▶ **Dokument**:
——————

Und dies gilt nicht nur für Scheels Zeit im höchsten Staatsamt, sondern nicht minder für seine politischen Stationen davor. Denn: „Sein Leben steht beispielhaft für den erfolgreichen Neubeginn nach dem Zweiten Weltkrieg und zugleich für die Neuorientierung der Bundesrepublik Ende der 1960er Jahre. Zu beidem hat er Wichtiges beigetragen, so viel wie nur wenige Deutsche seiner Generation.“ Mit diesen Sätzen fasste Bundespräsident Joachim Gauck im September 2016 auf dem Staatsakt für den verstorbenen Walter Scheel dessen politische Biographie zusammen. Der war zwei Wochen zuvor am 24. August im Alter von 97 Jahren verstorben.

——————

Gesammelte Dateneinträge

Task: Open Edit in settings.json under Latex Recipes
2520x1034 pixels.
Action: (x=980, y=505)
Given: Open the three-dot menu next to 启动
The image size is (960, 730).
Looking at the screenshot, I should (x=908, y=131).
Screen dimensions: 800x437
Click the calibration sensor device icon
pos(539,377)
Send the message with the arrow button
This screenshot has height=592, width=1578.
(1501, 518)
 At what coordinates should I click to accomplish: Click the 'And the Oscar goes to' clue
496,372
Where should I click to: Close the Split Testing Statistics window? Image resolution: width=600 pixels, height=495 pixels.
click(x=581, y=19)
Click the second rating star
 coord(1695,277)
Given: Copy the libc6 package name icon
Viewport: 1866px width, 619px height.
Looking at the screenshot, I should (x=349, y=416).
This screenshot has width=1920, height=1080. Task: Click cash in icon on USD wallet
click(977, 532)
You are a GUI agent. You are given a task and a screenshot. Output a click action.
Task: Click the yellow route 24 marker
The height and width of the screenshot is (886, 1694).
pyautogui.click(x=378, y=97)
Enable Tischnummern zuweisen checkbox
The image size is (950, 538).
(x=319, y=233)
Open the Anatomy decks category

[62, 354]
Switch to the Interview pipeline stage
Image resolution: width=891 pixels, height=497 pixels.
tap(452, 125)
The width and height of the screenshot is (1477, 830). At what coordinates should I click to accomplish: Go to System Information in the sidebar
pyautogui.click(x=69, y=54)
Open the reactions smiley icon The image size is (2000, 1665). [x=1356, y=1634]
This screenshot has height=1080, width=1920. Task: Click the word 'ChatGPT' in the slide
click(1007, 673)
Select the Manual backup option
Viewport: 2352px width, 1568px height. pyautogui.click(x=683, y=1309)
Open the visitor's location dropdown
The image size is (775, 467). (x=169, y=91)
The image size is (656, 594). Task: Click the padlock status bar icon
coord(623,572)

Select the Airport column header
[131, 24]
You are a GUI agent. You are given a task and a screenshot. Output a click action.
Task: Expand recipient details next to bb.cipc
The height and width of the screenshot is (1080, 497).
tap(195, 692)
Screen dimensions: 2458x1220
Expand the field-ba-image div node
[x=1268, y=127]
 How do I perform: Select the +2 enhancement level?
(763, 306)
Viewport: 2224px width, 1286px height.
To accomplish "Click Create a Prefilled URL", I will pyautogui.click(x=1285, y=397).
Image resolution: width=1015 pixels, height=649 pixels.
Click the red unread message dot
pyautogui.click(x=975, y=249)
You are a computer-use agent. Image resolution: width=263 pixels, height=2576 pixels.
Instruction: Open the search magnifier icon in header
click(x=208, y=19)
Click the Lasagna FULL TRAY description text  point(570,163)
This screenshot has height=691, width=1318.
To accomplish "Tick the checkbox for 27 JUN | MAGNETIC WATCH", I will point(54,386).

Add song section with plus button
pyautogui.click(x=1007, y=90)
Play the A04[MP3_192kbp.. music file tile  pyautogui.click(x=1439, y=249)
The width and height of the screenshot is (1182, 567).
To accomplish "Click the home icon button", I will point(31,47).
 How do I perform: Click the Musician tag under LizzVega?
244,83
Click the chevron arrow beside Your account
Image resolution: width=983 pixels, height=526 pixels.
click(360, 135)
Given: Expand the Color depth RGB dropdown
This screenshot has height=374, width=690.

——————

▶ **Aufgabe**: Gib bitte den Text über Walter Scheel von „Und dies gilt“ bis einschließlich „97 Jahren verstorben.“ wieder. Ersetze darin „Staatsakt“ durch „Trauerakt“.

▶ **Lösung**:
Und dies gilt nicht nur für Scheels Zeit im höchsten Staatsamt, sondern nicht minder für seine politischen Stationen davor. Denn: „Sein Leben steht beispielhaft für den erfolgreichen Neubeginn nach dem Zweiten Weltkrieg und zugleich für die Neuorientierung der Bundesrepublik Ende der 1960er Jahre. Zu beidem hat er Wichtiges beigetragen, so viel wie nur wenige Deutsche seiner Generation.“ Mit diesen Sätzen fasste Bundespräsident Joachim Gauck im September 2016 auf dem Trauerakt für den verstorbenen Walter Scheel dessen politische Biographie zusammen. Der war zwei Wochen zuvor am 24. August im Alter von 97 Jahren verstorben.